TAVNEOS (avacopan), approved by the FDA as an adjunctive treatment of ANCA-associated vasculitis, is a first-in-class, orally administered small molecule that employs a novel, highly targeted mode of action in complement-driven autoimmune and inflammatory diseases. While the precise mechanism in ANCA vasculitis has not been definitively established, TAVNEOS, by blocking the complement 5a receptor (C5aR) for the pro-inflammatory complement system fragment known as C5a on destructive inflammatory cells such as blood neutrophils, is presumed to arrest the ability of those cells to do damage in response to C5a activation, which is known to be the driver of ANCA vasculitis. TAVNEOS’s selective inhibition of only the C5aR is believed to leave the beneficial C5a pathway through the C5L2 receptor functioning normally.

ChemoCentryx is also developing TAVNEOS for the treatment of patients with C3 glomerulopathy (C3G), severe hidradenitis suppurativa (HS) and Lupus Nephritis (LN).
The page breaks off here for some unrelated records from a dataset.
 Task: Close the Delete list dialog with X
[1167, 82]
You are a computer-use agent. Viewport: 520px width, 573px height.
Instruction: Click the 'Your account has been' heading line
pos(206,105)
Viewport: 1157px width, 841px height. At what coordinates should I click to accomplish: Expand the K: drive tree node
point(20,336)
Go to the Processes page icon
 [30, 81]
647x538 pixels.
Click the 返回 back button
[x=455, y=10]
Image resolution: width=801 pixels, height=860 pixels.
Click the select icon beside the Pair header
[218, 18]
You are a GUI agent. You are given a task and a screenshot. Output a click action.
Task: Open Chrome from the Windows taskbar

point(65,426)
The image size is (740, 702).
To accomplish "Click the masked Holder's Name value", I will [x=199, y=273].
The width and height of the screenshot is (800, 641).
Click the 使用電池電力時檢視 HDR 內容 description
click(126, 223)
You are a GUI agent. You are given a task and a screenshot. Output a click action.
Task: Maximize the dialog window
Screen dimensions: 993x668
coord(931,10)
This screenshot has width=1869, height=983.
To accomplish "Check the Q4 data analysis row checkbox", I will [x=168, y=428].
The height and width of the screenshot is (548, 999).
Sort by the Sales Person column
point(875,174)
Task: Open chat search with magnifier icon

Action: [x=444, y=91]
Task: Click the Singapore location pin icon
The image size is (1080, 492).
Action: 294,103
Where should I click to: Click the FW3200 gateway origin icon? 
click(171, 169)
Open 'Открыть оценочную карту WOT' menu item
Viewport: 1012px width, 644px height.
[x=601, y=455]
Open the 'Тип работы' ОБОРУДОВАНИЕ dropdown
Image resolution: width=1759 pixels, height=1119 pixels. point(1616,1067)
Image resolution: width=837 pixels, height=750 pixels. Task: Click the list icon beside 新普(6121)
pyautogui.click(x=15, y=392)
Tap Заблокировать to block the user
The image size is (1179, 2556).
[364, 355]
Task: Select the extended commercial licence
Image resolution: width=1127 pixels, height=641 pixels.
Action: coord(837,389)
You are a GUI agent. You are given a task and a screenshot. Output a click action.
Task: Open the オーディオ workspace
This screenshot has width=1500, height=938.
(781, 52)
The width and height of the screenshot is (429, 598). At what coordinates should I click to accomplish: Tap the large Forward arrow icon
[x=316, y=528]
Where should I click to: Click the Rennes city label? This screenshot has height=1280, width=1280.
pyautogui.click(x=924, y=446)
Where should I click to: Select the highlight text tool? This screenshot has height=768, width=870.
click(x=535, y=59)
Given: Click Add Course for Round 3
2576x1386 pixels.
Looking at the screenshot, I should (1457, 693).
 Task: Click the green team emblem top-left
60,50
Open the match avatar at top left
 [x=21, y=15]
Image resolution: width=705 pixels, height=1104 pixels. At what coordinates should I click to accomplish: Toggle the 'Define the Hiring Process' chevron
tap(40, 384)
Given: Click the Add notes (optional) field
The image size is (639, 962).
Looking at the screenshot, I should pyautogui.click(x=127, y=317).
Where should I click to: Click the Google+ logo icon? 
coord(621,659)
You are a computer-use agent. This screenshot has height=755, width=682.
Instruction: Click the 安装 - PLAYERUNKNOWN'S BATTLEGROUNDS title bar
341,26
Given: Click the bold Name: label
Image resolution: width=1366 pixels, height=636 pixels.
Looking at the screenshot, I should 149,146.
The US Food and Drug Administration granted TAVNEOS orphan drug designation for ANCA-associated vasculitis and C3G. The European Commission has granted orphan medicinal product designation for TAVNEOS for the treatment of two forms of ANCA-associated vasculitis: microscopic polyangiitis and granulomatosis with polyangiitis (formerly known as Wegener’s granulomatosis), as well as for C3G. TAVNEOS has not been approved for indications discussed as in development, and the safety and efficacy of those uses has not been established.

About ANCA-Associated Vasculitis

ANCA-associated vasculitis is a systemic disease in which over-activation of the complement pathway further activates neutrophils, leading to inflammation and destruction of small blood vessels. This results in organ damage and failure, with the kidney as the major target, and is fatal if not treated. Currently, treatment for ANCA-associated vasculitis consists of courses of non-specific immuno-suppressants (cyclophosphamide or rituximab), combined with the administration of daily glucocorticoids (steroids) for prolonged periods of time, which can be associated with significant clinical risk including death from infection.